* **Your instructions**
Render every line of the entries below as a JSON list of strings, one string per line, skipping blank lines and leaving out the pictures.

* **Entries from a pointing dataset**
┌──
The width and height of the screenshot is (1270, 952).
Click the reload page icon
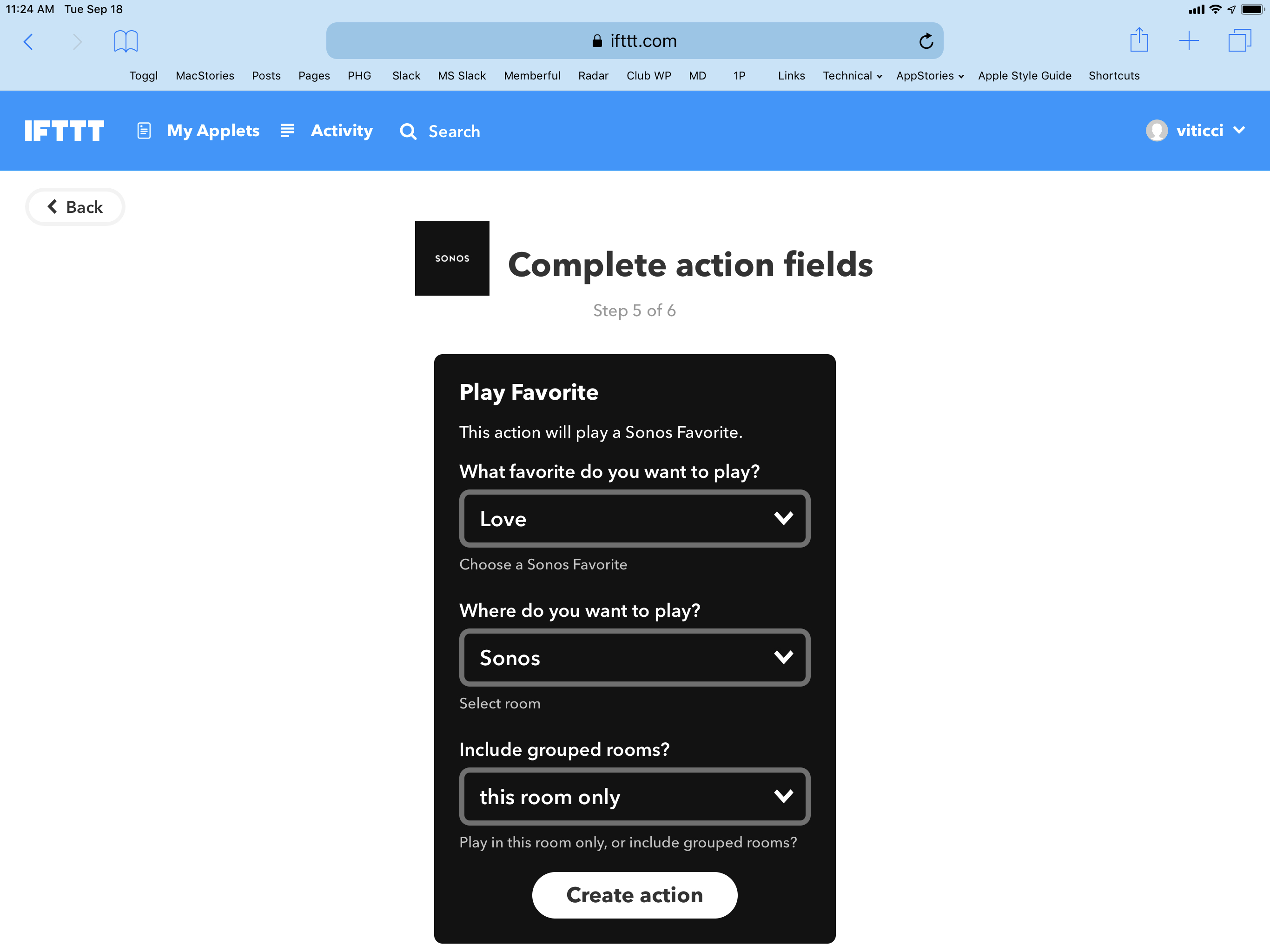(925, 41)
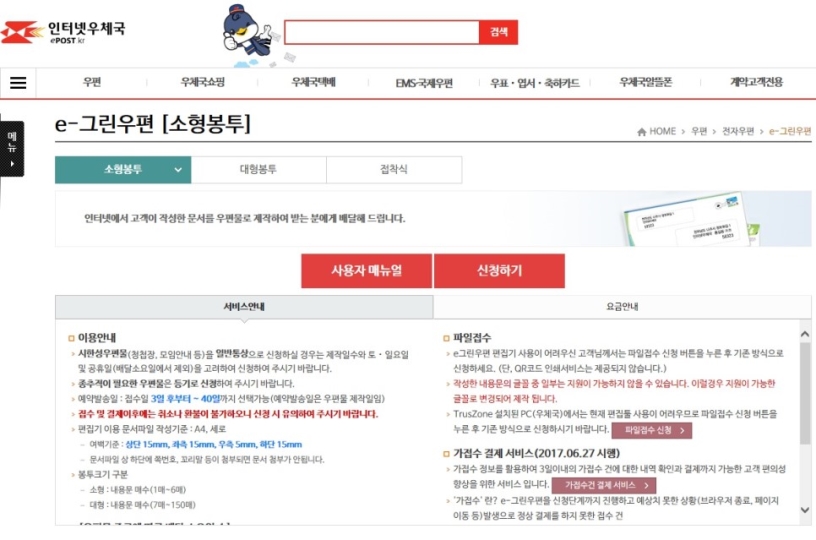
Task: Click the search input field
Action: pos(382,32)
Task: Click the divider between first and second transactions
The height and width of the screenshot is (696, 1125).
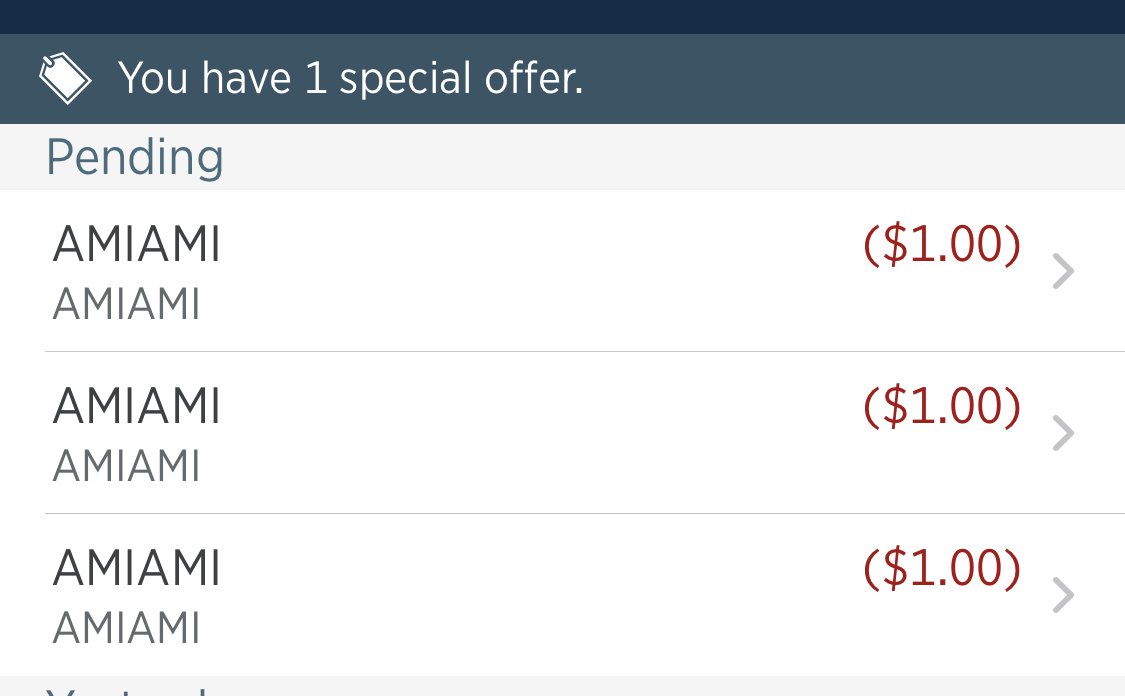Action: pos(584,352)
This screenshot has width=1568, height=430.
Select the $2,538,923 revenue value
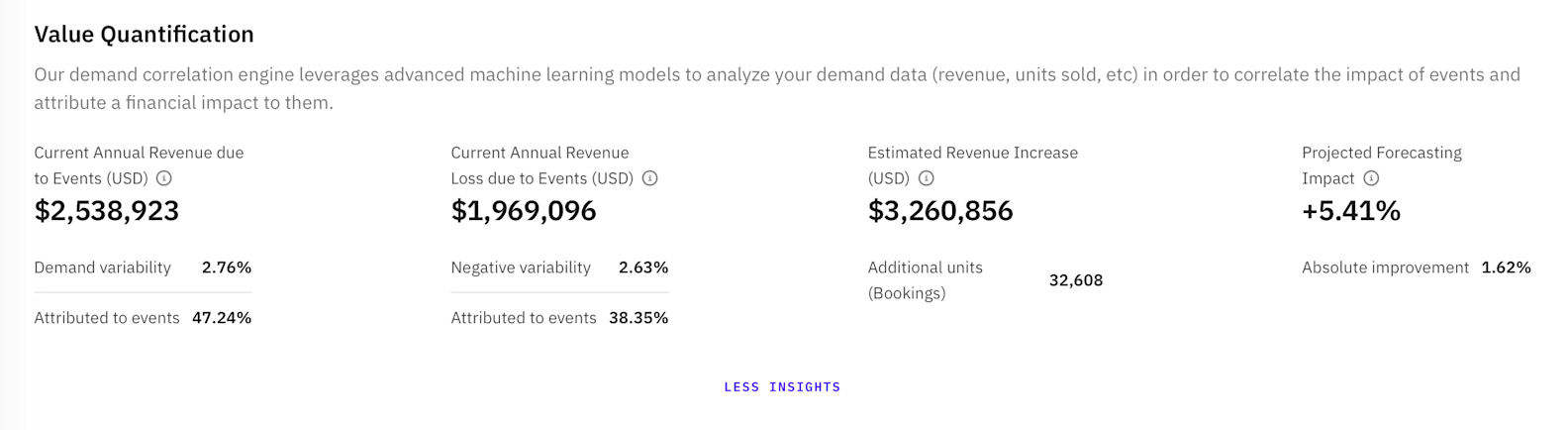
└──
* **Written response**
[
  "The width and height of the screenshot is (1270, 952).",
  "Click the reload page icon",
  "(925, 41)",
  "Task: Click the search input field",
  "Action: pos(382,32)",
  "Task: Click the divider between first and second transactions",
  "The height and width of the screenshot is (696, 1125).",
  "Action: pos(584,352)",
  "This screenshot has width=1568, height=430.",
  "Select the $2,538,923 revenue value"
]